一种泰来藻提取物及其制备方法和应用

摘要

本发明涉及一种泰来藻提取物及其制备方法和应用，其特征是通过将泰来藻用有机溶剂浸泡，得到的粗提取物用氯仿或乙酸乙酯、正丁醇分别依次萃取，收集水层进行大孔树脂常压柱层析，以水－甲醇溶剂体系或水－乙醇溶剂体系为洗脱液，收集用甲醇或乙醇洗脱的组分，再用甲醇冲洗，收集冲洗后不溶于甲醇，并且在紫光灯波长254nm下有强紫外吸收的组分，得到产物。
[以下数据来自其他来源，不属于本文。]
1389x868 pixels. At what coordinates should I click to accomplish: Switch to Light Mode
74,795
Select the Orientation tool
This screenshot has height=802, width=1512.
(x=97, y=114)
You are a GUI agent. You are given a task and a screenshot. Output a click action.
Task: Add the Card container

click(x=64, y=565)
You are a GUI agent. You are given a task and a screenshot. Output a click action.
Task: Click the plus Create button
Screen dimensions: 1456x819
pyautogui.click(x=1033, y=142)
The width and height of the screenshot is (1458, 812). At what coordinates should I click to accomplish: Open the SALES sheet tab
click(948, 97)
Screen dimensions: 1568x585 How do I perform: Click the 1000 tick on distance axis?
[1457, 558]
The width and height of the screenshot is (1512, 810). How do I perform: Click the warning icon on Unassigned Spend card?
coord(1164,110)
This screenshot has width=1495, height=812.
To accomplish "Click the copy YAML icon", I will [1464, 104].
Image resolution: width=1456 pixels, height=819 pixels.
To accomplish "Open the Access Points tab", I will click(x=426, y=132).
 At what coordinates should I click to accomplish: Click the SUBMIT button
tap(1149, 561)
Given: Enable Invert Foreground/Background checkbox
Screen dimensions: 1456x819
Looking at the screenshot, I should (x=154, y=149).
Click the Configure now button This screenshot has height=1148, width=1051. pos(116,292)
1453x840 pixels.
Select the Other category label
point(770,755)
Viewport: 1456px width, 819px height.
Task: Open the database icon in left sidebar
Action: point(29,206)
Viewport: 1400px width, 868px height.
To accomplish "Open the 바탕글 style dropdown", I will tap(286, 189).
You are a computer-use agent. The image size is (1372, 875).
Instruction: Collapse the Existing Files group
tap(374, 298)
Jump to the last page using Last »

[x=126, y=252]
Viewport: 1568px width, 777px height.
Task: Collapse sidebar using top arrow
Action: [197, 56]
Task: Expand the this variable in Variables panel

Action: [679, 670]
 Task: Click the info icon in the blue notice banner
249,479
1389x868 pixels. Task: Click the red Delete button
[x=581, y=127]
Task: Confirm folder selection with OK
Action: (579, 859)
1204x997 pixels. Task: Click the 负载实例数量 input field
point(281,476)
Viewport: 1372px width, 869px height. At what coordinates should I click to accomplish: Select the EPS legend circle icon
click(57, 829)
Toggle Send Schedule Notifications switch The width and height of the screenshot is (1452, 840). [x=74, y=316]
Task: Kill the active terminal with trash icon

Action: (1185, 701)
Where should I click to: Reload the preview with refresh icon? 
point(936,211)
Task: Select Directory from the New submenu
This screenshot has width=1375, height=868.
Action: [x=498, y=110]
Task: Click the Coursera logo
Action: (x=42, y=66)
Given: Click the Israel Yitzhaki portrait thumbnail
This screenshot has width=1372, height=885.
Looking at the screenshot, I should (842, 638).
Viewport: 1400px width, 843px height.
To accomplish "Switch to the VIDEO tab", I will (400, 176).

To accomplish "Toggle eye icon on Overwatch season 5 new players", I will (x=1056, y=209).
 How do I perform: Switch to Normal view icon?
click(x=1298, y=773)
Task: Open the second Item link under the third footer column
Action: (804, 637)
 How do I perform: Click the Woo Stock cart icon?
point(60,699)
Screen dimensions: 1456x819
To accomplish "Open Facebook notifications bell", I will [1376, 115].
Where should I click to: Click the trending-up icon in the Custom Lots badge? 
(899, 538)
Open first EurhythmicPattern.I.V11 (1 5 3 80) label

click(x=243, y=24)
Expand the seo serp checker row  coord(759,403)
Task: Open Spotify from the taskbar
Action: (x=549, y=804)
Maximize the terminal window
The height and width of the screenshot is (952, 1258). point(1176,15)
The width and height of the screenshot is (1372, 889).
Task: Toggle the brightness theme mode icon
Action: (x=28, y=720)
本发明的泰来藻提取物具有很强的抗单纯疱疹病毒HSV－I病毒活性，体外抗CVB3病毒活性，昆虫拒食性活性，和很强的抑制多室草苔虫幼虫附着的活性，因此可用于制备抗病毒药物，生物农药和海洋绿色防污剂。

说明书

技术领域

本发明涉及一种泰来藻(Thalassia hemprichii)提取物，另外还涉及这种提取物的制备方法以及其在制备抗病毒药物，生物农药和海洋防污剂中的应用。

背景技术

泰来藻(也称泰莱草)属于水鳖科泰来藻属，是我国南海水域的海草床中的优势种，但目前其经济价值还未被开发出来。

发明内容

本发明的目的在于从泰来藻中提取出具有医药价值的化合物，从而实现泰来藻的经济价值。

我们通过有机溶剂提取，常压柱层析分离技术等，从泰来藻中分离得到一种主成分为黄酮苷化合物的提取物，这种化合物具有抗病毒，昆虫拒食活性和抗海洋污损生物幼虫附着的作用，因而可以应用于制备抗病毒药物，生物农药和海洋绿色防污剂，从而实现了本发明的目的。

本发明的泰来藻提取物，其特征是含有黄酮苷化合物并由以下的步骤制备得到：

(1)将泰来藻用有机溶剂在室温下浸泡，收集提取液，浓缩得粗提取物；

(2)将上述粗提取物悬溶于水，用氯仿或乙酸乙酯、正丁醇分别依次萃取，收集水层并浓缩；

(3)将上述浓缩的水层进行大孔树脂常压柱层析，以水-甲醇溶剂体系或水-乙醇溶剂体系为洗脱液，从体积比100∶0到0∶100进行梯度洗脱，收集用甲醇或乙醇洗脱的组分，浓缩得到粗组分；

(4)将上述粗组分用甲醇冲洗，收集冲洗后不溶于甲醇，并且在紫光灯波长254nm下有强紫外吸收的组分，得到泰来藻提取物。

步骤(1)所述的有机溶剂可以是甲醇、乙醇、甲醇-水混合溶剂或乙醇-水混合溶剂等，所述的浸泡可以是3次，每次5天，所述的浓缩可以采用常规的方法如减压浓缩。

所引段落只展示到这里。